- Description of the task: Only the lines from the line containing "Where should I click to: Click the create" to the end of the records, both included, belong in the answer, copied exactly.

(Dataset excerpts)
· · ·

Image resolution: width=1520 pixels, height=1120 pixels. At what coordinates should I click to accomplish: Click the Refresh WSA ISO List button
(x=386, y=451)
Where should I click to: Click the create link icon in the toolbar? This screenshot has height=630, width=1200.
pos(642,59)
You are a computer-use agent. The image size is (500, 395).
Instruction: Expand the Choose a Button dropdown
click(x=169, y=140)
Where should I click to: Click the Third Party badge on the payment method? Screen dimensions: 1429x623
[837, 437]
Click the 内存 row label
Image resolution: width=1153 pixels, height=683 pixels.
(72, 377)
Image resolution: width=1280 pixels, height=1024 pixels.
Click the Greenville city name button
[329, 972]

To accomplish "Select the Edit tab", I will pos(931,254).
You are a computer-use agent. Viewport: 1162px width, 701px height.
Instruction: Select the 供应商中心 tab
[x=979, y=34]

· · ·

- Output for this exercise:
Where should I click to: Click the create link icon in the toolbar? This screenshot has height=630, width=1200.
pos(642,59)
You are a computer-use agent. The image size is (500, 395).
Instruction: Expand the Choose a Button dropdown
click(x=169, y=140)
Where should I click to: Click the Third Party badge on the payment method? Screen dimensions: 1429x623
[837, 437]
Click the 内存 row label
Image resolution: width=1153 pixels, height=683 pixels.
(72, 377)
Image resolution: width=1280 pixels, height=1024 pixels.
Click the Greenville city name button
[329, 972]

To accomplish "Select the Edit tab", I will pos(931,254).
You are a computer-use agent. Viewport: 1162px width, 701px height.
Instruction: Select the 供应商中心 tab
[x=979, y=34]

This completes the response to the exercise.